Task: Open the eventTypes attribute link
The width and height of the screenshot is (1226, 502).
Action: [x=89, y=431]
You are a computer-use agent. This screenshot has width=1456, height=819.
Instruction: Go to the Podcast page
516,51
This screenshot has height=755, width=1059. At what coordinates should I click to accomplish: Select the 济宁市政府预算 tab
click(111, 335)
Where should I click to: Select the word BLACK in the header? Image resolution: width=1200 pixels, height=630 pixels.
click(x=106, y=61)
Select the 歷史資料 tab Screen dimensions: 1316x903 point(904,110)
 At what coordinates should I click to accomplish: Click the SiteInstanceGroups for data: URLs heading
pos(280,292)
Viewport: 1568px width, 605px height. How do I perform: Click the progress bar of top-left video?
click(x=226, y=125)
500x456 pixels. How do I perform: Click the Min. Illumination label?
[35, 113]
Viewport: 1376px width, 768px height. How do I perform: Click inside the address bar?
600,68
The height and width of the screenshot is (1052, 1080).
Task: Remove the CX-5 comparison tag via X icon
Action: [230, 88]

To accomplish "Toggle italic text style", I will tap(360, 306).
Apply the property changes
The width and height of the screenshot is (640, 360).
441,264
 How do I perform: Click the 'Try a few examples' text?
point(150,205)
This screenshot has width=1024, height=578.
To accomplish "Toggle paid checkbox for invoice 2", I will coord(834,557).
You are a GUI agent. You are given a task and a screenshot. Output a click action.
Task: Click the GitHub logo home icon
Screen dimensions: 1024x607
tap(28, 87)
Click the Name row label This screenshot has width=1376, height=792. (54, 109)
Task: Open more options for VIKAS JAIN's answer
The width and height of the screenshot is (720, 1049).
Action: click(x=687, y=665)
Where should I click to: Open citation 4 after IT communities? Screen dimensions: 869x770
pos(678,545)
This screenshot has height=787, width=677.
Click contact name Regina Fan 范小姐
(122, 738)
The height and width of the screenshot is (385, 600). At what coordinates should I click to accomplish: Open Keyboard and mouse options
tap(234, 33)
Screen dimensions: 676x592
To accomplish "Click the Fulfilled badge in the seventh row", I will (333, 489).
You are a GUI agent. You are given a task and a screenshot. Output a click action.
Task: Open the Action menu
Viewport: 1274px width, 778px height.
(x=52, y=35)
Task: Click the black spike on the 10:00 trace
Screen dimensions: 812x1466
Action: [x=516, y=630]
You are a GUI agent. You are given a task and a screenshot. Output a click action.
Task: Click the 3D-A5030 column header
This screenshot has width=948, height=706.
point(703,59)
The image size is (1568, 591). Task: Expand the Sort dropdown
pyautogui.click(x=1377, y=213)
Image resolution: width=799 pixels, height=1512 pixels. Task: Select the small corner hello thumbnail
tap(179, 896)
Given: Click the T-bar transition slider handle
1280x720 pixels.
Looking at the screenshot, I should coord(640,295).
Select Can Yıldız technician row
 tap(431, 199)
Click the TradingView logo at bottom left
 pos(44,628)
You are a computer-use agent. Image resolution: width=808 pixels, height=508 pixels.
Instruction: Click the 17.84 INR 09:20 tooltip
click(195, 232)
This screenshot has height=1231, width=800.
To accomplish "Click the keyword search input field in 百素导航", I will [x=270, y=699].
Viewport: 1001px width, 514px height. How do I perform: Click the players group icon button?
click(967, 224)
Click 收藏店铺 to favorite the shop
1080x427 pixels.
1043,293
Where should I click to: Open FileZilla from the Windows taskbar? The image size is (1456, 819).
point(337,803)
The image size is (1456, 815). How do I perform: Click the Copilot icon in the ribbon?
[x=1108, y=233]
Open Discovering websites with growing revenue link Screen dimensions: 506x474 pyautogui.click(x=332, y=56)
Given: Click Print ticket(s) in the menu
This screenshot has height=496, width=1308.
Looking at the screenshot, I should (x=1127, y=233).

===

**Exercise instructions**
Copy the lines above without changing anything.

**Result of the task**
Task: Open the eventTypes attribute link
The width and height of the screenshot is (1226, 502).
Action: [x=89, y=431]
You are a computer-use agent. This screenshot has width=1456, height=819.
Instruction: Go to the Podcast page
516,51
This screenshot has height=755, width=1059. At what coordinates should I click to accomplish: Select the 济宁市政府预算 tab
click(111, 335)
Where should I click to: Select the word BLACK in the header? Image resolution: width=1200 pixels, height=630 pixels.
click(x=106, y=61)
Select the 歷史資料 tab Screen dimensions: 1316x903 point(904,110)
 At what coordinates should I click to accomplish: Click the SiteInstanceGroups for data: URLs heading
pos(280,292)
Viewport: 1568px width, 605px height. How do I perform: Click the progress bar of top-left video?
click(x=226, y=125)
500x456 pixels. How do I perform: Click the Min. Illumination label?
[35, 113]
Viewport: 1376px width, 768px height. How do I perform: Click inside the address bar?
600,68
The height and width of the screenshot is (1052, 1080).
Task: Remove the CX-5 comparison tag via X icon
Action: [230, 88]

To accomplish "Toggle italic text style", I will tap(360, 306).
Apply the property changes
The width and height of the screenshot is (640, 360).
441,264
 How do I perform: Click the 'Try a few examples' text?
point(150,205)
This screenshot has width=1024, height=578.
To accomplish "Toggle paid checkbox for invoice 2", I will coord(834,557).
You are a GUI agent. You are given a task and a screenshot. Output a click action.
Task: Click the GitHub logo home icon
Screen dimensions: 1024x607
tap(28, 87)
Click the Name row label This screenshot has width=1376, height=792. (54, 109)
Task: Open more options for VIKAS JAIN's answer
The width and height of the screenshot is (720, 1049).
Action: click(x=687, y=665)
Where should I click to: Open citation 4 after IT communities? Screen dimensions: 869x770
pos(678,545)
This screenshot has height=787, width=677.
Click contact name Regina Fan 范小姐
(122, 738)
The height and width of the screenshot is (385, 600). At what coordinates should I click to accomplish: Open Keyboard and mouse options
tap(234, 33)
Screen dimensions: 676x592
To accomplish "Click the Fulfilled badge in the seventh row", I will (333, 489).
You are a GUI agent. You are given a task and a screenshot. Output a click action.
Task: Open the Action menu
Viewport: 1274px width, 778px height.
(x=52, y=35)
Task: Click the black spike on the 10:00 trace
Screen dimensions: 812x1466
Action: [x=516, y=630]
You are a GUI agent. You are given a task and a screenshot. Output a click action.
Task: Click the 3D-A5030 column header
This screenshot has width=948, height=706.
point(703,59)
The image size is (1568, 591). Task: Expand the Sort dropdown
pyautogui.click(x=1377, y=213)
Image resolution: width=799 pixels, height=1512 pixels. Task: Select the small corner hello thumbnail
tap(179, 896)
Given: Click the T-bar transition slider handle
1280x720 pixels.
Looking at the screenshot, I should coord(640,295).
Select Can Yıldız technician row
 tap(431, 199)
Click the TradingView logo at bottom left
 pos(44,628)
You are a computer-use agent. Image resolution: width=808 pixels, height=508 pixels.
Instruction: Click the 17.84 INR 09:20 tooltip
click(195, 232)
This screenshot has height=1231, width=800.
To accomplish "Click the keyword search input field in 百素导航", I will [x=270, y=699].
Viewport: 1001px width, 514px height. How do I perform: Click the players group icon button?
click(967, 224)
Click 收藏店铺 to favorite the shop
1080x427 pixels.
1043,293
Where should I click to: Open FileZilla from the Windows taskbar? The image size is (1456, 819).
point(337,803)
The image size is (1456, 815). How do I perform: Click the Copilot icon in the ribbon?
[x=1108, y=233]
Open Discovering websites with growing revenue link Screen dimensions: 506x474 pyautogui.click(x=332, y=56)
Given: Click Print ticket(s) in the menu
This screenshot has height=496, width=1308.
Looking at the screenshot, I should (x=1127, y=233).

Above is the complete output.